--- Work instructions ---
Please swap "Hide" for "Show" in the lines below, and write them out again with nothing else changed.

── Input rows

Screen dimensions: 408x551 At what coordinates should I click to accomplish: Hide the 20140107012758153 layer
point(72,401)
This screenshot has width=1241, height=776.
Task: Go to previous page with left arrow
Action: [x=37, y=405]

────

--- Solved exercise ---
Screen dimensions: 408x551 At what coordinates should I click to accomplish: Show the 20140107012758153 layer
point(72,401)
This screenshot has width=1241, height=776.
Task: Go to previous page with left arrow
Action: [x=37, y=405]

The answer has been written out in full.